The next phase of plan MA comes to fruition.
Some things lead naturally to others, and the combination of portraiture and film photography that’s been my labour since last October has lead me toward the corner of the photographic world that we call medium format.
“What’s medium format?” Query the uninitiated (actually they’re mostly changing the subject or remembering urgent appointments by this point, but anyway). Simply put it’s film photography on bigger film. This gives a bigger negative, and that means you print either a larger picture than would be advisable with 35mm film, or an image that’s the same size with higher quality. Back in the day they’d use these to take the picture for double page magazine spreads, or high grade studio portraits.
Sounds brilliant, I hear you cry. Why didn’t we all use them all the time?
Well bigger film means a bigger camera. Not huge, not massive exactly, not the wood and brass things the Victorians dragged around (that’d be large format). But they’re large enough you consider using a tripod at lower shutter speeds (I’d say anything under a 200th, 125 at a stretch). And, when I dredged this example from the British Museum of Vintage Cameras (otherwise known as my dad’s office) I discovered that the 6×4.5cm format gives fifteen exposures to a roll.
Which brings us to the process of loading the damn thing.
First take the camera. Then remove the film back. Then take your roll of film, unpeel one end of the tape holding the reel closed, load the roll into the film back, and thread the loose end around the film plate and back onto the lower roller. You crank the lower roller until the arrow printed on the roll of film lines up with the red dot on the film back. Then you load the film back onto the camera, wind the thing until it reaches the right point, and then the winding action cocks the shutter and you’re good to go.
At this point, you will look at the thing you’re holding, recall the last few minutes and say, in a tone of the utmost surety:
“So that’s why they invented 35mm”.
Then you take your pictures.
Then, after cranking the winding handle a dozen or so times to make sure all the film has been wound onto that lower roller, remove the back, remove that roller, find the loose end of the tape attached to the film roll, lick the adhesive side of the tape (no, really) and stick it down to prevent the roll from unrolling. Place the resulting roll of film in a light proof tin.

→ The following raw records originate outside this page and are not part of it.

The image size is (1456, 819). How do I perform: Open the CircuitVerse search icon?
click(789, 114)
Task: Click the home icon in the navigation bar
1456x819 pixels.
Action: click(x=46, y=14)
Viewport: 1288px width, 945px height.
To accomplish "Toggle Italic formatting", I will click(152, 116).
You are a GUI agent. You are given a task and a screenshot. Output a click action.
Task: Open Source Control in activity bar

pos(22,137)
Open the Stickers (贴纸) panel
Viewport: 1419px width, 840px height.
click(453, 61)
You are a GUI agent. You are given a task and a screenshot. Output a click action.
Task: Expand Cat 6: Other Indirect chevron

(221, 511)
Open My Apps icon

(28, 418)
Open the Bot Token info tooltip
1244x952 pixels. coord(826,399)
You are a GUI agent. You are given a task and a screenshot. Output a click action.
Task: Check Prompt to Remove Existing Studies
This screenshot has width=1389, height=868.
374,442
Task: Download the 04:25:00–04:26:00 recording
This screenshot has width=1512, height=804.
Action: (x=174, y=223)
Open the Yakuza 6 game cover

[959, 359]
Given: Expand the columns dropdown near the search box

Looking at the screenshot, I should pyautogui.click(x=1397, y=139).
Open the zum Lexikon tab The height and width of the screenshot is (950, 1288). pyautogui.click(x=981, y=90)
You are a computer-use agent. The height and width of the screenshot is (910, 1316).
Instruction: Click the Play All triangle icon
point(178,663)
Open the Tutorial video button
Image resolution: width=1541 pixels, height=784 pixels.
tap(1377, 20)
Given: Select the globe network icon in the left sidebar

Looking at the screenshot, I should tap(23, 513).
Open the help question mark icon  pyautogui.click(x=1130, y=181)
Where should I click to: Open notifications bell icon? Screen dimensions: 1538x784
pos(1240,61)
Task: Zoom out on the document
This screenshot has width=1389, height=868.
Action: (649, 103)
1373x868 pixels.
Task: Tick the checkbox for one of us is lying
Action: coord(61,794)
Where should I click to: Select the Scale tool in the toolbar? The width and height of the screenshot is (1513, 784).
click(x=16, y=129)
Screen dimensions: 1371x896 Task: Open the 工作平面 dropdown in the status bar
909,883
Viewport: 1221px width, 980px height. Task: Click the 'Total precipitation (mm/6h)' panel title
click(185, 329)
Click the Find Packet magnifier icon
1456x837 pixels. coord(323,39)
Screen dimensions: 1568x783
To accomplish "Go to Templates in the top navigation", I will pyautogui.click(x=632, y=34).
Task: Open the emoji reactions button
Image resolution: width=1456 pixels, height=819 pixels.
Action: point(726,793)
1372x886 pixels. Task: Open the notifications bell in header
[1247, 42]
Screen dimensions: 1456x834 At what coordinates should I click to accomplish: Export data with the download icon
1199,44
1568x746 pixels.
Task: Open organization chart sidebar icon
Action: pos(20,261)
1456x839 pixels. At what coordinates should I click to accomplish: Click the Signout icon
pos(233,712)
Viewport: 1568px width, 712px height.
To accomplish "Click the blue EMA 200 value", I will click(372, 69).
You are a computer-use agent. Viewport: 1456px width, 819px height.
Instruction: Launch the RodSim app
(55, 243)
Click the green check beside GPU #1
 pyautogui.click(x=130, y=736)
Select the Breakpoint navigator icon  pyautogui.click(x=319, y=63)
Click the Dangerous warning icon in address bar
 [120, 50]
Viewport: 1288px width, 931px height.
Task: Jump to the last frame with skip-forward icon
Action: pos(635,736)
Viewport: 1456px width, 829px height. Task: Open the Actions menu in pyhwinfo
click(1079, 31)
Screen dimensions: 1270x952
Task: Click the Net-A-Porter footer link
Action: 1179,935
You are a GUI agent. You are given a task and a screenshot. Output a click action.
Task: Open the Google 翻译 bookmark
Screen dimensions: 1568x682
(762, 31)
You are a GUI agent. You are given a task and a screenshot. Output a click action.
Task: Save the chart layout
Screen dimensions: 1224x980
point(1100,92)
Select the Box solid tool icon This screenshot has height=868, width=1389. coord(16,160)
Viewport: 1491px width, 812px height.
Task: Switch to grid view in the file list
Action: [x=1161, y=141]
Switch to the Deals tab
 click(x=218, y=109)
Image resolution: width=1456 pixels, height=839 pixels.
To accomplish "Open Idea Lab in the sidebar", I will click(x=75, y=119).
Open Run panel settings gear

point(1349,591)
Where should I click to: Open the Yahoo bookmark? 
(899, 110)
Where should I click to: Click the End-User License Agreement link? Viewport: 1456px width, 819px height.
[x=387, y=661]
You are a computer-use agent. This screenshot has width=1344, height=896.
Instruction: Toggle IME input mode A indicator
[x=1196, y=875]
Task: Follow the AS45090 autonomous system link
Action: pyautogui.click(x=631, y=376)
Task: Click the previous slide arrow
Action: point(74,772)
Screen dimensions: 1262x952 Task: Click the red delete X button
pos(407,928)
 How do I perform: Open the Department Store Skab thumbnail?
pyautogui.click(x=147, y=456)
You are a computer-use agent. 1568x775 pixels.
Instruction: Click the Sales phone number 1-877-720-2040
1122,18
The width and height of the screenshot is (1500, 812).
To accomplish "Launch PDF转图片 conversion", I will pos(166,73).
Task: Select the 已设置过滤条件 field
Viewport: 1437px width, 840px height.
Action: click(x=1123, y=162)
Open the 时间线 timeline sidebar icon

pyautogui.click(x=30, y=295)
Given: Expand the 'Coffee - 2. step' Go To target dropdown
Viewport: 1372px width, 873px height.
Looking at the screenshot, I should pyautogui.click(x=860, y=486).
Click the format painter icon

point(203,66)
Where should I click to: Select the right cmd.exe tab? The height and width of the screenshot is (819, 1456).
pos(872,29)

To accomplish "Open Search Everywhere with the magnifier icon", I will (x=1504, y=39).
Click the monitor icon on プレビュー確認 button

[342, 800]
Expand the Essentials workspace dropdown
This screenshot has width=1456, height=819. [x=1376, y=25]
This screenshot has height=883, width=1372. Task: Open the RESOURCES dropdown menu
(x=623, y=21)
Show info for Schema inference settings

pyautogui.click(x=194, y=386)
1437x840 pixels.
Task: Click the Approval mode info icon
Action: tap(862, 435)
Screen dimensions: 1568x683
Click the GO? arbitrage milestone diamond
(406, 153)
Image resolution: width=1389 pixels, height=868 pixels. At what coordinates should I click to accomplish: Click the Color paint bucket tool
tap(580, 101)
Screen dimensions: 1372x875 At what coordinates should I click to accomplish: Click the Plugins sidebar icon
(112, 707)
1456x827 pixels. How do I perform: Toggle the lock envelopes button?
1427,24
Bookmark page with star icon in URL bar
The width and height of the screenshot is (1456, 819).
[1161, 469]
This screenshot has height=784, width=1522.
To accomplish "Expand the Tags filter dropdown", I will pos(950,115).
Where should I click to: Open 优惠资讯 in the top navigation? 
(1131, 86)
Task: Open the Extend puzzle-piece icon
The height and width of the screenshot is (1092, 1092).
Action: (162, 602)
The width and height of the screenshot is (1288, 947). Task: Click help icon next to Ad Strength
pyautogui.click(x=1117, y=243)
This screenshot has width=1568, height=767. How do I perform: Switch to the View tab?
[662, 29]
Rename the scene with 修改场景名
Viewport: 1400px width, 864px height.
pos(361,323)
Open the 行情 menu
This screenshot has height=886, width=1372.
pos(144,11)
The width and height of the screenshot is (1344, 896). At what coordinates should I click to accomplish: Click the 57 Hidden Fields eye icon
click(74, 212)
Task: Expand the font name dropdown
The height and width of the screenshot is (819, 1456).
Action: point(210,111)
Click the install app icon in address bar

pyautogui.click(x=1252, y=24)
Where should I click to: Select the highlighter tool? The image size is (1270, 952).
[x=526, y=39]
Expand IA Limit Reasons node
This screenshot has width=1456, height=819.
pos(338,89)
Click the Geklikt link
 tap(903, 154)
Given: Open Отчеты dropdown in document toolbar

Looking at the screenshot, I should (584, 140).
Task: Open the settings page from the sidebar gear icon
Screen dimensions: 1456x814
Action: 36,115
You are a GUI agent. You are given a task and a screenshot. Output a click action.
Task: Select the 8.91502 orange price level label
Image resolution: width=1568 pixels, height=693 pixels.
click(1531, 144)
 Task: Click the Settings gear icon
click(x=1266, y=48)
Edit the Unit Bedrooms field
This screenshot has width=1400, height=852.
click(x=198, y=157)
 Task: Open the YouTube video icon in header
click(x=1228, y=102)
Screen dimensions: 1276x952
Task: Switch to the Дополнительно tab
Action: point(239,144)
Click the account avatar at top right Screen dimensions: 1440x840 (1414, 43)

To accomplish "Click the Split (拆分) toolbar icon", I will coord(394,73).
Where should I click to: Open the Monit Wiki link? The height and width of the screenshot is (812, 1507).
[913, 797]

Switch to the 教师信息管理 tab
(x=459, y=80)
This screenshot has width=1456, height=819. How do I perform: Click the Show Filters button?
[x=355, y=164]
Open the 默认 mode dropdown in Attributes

And then, then you develop it. I’d loaded the beast with Ilford HP5 Plus, on the basis that I’ve developed plenty of that over the last six months, and therefore there was less chance of me screwing up that part of the process. The film’s exactly the same as the 35mm stuff, just a little larger, and is developed in an identical chemical process. The real fun part comes at the end of that process when each individual frame is revealed to be the size of a small playing card. That’s where the spectacular image quality comes in. I held the roll of developed film – and being shorter and wider than 35mm it was easier to handle – up to the light and stared at it. After the initial test roll in my parents back garden I’d taken camera and tripod down to the local beach and pointed it at wave-worn rocks, corroding sea defences, lighthouses and all that other stuff. I’d spent some time there last summer, taking the pictures for a long series of long-exposure work on the local coast, and the layout and the vistas were an old story that I was reading through fresh eyes.

I’d print this stuff later on in the process. In the meantime I went downstairs to the mac-suite and scanned a few frames – and a few it was going to be, because the sheer amount of information chemically recorded on each frame resulted in a scanning of frame of twenty minutes and a file size of around five hundred megabytes for each frame.
Next time perhaps, I’ll talk a little about printing the images.
Please note: The technical directions listed are correct for a Bronica ETRS. Your mileage may vary.